SuperCam Diagnostic Modes

1. SCCT observations. Observation of SuperCam Calibration Targets. These are used to calibrate the spectrometers for wavelength, check the laser output, check various spectrometer functions, and to provide checks to the elemental calibration model. IR cal and RGB (Red Green Blue = color) RMI calibration are also performed during these observations.

2. Passive sky observations. These are done to observe the atmospheric O2 and H2O compositions using the transmission and IR spectrometers. A series of active and dark measurements are made at two different elevation angles in the sky. The science contact is Tim McConnochie, who has made equivalent observations with ChemCam.

3. RMI z-stacks. A “stack” of images taken at a series of slightly different focal positions is used either to obtain better focus on a target that is rough or has a large range in z-direction across the field of view of the image. A focus-merge compression can be performed in the SCBU to render the entire field of view in focus.

4. Image mosaics to increase the RMI FOV. Image mosaics are routinely done to cover the field of view as a part of a large (e.g., 1 x 10 or 1 x 20) raster on SuperCam. Mosaics can also be taken by themselves, especially at long distances.

5. CWL alignment test. The alignment of the CWL can be tested by turning on the CWL and taking an RMI image.

Collected data
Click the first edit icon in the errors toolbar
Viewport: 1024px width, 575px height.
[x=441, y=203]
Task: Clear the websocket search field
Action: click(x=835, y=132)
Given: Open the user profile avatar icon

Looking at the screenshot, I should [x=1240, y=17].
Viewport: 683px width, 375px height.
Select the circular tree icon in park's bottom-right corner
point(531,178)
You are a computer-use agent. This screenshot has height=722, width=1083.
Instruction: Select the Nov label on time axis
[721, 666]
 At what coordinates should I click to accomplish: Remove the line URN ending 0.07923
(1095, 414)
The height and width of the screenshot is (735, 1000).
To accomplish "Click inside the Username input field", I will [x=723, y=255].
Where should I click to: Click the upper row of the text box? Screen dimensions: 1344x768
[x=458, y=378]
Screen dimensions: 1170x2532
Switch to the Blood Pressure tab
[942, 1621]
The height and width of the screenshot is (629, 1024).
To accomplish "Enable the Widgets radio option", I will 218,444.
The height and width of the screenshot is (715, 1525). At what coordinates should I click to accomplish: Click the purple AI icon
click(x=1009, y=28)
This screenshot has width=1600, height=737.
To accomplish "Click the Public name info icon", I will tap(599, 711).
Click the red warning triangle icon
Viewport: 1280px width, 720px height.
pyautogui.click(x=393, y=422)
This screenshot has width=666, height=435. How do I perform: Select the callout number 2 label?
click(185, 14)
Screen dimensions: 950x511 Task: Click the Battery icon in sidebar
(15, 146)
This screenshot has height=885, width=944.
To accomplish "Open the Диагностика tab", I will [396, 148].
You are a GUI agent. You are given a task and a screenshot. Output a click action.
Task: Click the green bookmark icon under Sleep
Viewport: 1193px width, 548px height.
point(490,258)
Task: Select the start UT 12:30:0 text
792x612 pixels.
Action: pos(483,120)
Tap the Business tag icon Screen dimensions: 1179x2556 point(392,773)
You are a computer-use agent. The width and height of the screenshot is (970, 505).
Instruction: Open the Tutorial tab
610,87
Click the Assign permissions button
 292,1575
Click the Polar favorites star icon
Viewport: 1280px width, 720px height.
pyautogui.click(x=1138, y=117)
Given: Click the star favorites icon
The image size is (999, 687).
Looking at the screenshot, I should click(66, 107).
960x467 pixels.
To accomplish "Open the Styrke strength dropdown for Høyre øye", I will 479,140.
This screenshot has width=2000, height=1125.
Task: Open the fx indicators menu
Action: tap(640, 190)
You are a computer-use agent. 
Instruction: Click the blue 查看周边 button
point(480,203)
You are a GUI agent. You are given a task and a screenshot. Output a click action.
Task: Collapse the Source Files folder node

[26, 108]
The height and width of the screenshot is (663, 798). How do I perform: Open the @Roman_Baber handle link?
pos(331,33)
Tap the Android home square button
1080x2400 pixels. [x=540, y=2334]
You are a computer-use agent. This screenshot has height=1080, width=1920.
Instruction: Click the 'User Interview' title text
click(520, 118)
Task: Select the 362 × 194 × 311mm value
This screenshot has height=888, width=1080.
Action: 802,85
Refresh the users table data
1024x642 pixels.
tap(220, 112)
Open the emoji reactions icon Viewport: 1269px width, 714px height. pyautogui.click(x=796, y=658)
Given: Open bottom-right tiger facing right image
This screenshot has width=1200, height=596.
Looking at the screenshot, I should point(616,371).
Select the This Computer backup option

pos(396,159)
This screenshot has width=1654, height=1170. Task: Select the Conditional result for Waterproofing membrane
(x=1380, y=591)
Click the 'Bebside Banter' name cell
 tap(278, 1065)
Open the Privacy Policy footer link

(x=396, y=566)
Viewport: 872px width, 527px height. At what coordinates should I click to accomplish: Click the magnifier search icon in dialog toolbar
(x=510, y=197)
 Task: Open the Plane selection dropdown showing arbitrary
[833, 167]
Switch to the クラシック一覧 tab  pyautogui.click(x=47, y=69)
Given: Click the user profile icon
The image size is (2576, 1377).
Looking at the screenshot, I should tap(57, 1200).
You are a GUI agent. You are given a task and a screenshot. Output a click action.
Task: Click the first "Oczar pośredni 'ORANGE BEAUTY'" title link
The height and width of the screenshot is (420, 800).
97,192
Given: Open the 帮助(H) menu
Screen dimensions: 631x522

→ WHAT THE TASK REQUIRES
Please reproduce the stretch of the SuperCam diagnostic modes text from "1. SCCT observations." through "during these observations.", word for word.

→ THE ANSWER
1. SCCT observations. Observation of SuperCam Calibration Targets. These are used to calibrate the spectrometers for wavelength, check the laser output, check various spectrometer functions, and to provide checks to the elemental calibration model. IR cal and RGB (Red Green Blue = color) RMI calibration are also performed during these observations.